Apple Releases 8 Small AI Language Models to Compete with Microsoft’s Phi-3

Apple Releases 8 Small AI Language Models to Compete with Microsoft’s Phi-3
Apple Releases 8 Small AI Language Models to Compete with Microsoft’s Phi-3

Seeing strength in numbers, Apple has made a strategic move in the competitive artificial intelligence market by making eight small AI models available. The compact tools, collectively called OpenELM, are designed to work on mobile and offline devices, making them perfect for smartphones.

Published in the open source AI community Hugging Face, models are offered in versions with 270 million, 450 million, 1.1 billion and 3 billion parameters. Users can also download Apple’s OpenELM in pre-trained or instruction-tuned versions.

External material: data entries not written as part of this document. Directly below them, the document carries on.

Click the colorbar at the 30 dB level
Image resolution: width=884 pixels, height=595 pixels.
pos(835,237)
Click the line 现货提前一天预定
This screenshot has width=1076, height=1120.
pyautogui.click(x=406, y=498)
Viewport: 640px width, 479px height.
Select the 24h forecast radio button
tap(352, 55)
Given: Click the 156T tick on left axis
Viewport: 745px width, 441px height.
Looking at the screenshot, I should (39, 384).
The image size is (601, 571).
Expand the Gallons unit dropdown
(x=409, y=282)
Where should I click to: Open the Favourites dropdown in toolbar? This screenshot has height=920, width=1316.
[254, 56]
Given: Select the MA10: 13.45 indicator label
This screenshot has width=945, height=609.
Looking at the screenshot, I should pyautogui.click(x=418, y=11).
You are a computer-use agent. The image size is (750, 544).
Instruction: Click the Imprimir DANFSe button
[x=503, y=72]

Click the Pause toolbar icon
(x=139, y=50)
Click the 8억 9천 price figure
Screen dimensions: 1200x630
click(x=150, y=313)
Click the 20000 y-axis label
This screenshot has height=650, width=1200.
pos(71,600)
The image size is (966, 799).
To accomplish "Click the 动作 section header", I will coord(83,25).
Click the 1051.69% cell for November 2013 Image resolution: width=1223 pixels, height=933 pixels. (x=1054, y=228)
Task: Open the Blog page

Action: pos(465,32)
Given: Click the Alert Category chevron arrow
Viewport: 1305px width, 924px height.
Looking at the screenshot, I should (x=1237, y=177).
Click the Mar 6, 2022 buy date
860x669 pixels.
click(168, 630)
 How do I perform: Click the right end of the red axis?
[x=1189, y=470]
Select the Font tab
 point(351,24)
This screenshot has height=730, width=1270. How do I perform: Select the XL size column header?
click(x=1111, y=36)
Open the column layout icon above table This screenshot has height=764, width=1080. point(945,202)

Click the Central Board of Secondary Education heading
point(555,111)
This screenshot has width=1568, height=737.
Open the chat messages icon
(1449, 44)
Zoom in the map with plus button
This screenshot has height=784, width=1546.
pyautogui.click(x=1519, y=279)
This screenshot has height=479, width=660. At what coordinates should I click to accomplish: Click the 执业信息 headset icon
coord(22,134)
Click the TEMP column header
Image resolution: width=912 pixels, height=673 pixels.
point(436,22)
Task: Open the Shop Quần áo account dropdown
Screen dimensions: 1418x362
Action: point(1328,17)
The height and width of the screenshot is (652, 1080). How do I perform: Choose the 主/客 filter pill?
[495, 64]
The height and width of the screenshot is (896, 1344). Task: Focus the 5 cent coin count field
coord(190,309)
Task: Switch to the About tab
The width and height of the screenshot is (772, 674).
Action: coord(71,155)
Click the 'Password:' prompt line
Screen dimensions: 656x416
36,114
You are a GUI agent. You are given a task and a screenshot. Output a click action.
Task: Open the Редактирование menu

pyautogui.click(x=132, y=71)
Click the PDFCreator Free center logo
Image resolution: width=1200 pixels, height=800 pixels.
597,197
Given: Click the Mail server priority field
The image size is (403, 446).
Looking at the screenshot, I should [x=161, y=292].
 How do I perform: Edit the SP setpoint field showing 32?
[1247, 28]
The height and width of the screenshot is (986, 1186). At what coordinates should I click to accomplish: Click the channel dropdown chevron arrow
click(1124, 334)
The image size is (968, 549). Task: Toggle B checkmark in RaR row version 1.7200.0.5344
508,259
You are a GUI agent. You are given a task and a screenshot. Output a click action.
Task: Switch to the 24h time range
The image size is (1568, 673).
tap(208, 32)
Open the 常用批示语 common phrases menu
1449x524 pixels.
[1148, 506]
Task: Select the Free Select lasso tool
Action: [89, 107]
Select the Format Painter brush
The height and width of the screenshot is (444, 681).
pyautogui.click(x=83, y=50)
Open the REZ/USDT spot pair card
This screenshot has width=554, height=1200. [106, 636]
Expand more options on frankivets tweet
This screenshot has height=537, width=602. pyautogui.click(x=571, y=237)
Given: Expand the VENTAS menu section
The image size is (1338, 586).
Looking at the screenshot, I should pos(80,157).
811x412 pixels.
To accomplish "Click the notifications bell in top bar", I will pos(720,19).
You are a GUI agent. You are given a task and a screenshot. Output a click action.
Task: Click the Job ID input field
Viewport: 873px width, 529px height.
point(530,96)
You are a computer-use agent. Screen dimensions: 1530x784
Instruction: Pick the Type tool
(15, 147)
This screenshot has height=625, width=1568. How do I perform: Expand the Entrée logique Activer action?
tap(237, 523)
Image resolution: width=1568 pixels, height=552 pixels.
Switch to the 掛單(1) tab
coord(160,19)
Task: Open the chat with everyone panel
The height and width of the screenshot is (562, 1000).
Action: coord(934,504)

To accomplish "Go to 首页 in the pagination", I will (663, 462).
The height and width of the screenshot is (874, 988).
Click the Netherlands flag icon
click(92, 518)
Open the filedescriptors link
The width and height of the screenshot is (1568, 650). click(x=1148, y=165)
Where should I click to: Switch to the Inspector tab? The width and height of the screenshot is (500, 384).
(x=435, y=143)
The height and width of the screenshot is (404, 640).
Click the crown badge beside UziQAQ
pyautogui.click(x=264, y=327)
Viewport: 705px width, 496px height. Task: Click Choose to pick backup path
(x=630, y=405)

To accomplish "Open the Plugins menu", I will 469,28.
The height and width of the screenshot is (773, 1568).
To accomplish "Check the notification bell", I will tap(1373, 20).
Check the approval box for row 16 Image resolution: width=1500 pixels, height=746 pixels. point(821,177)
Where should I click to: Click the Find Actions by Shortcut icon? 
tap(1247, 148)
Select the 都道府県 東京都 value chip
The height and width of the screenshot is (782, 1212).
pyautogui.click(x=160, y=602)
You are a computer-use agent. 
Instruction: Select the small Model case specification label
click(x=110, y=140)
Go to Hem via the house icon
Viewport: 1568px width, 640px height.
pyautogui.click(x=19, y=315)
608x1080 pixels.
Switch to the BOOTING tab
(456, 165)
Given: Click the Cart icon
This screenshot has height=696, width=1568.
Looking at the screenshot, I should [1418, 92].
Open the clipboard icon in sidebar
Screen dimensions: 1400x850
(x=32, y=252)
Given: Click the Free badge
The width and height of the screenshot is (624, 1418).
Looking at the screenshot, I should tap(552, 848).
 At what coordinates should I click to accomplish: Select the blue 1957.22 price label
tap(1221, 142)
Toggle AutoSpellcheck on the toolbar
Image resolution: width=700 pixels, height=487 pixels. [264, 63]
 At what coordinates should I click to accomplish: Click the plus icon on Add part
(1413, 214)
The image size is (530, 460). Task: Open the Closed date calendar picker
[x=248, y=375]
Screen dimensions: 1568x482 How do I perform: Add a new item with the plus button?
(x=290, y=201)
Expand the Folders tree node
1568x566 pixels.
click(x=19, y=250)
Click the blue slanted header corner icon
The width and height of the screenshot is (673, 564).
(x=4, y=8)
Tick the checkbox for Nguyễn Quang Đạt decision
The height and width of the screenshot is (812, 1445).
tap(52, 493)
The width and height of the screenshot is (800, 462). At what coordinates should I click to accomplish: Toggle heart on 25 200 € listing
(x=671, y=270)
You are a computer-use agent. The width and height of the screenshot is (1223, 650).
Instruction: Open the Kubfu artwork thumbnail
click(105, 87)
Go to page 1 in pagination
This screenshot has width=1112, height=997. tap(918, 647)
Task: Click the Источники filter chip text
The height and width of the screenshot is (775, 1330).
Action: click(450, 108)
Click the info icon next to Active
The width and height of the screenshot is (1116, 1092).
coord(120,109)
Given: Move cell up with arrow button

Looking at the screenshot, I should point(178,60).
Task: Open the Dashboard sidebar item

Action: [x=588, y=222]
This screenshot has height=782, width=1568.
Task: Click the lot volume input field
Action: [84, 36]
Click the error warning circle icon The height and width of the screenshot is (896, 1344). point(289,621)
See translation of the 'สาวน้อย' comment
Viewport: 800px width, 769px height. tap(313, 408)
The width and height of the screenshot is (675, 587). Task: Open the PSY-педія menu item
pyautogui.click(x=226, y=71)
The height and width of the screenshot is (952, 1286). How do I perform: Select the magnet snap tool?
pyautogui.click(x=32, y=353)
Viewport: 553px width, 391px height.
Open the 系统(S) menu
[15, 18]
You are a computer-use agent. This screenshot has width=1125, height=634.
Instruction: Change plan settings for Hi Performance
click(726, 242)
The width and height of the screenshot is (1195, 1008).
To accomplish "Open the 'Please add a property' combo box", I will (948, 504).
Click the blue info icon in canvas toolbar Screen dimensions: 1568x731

Pre-trained models provide a foundation upon which users can fine-tune and build. Instruction-tuned models are already programmed to respond to instructions, making them better suited for conversations and interactions with end users.

While Apple hasn’t suggested specific use cases for these models, they could be applied to running assistants that can analyze emails and texts, or provide intelligent suggestions based on data. This is a similar approach to adopted by Googlewhich deployed its Gemini AI model in its Pixel line of smartphones.

The models were trained on publicly available data sets, and Apple is sharing both the CoreNet code (the library used to train OpenELM) and the “recipes” for its models. In other words, users can inspect how Apple built them.

Apple’s launch comes shortly after Microsoft will announce Phi-3, a family of small language models capable of running locally. Phi-3 Mini, a 3.8 billion parameter model trained on 3.3 trillion tokens, is still capable of handling 128K context tokens, making it comparable to GPT-4 and outperforming Llama-3 and Mistral Large in terms of token capacity.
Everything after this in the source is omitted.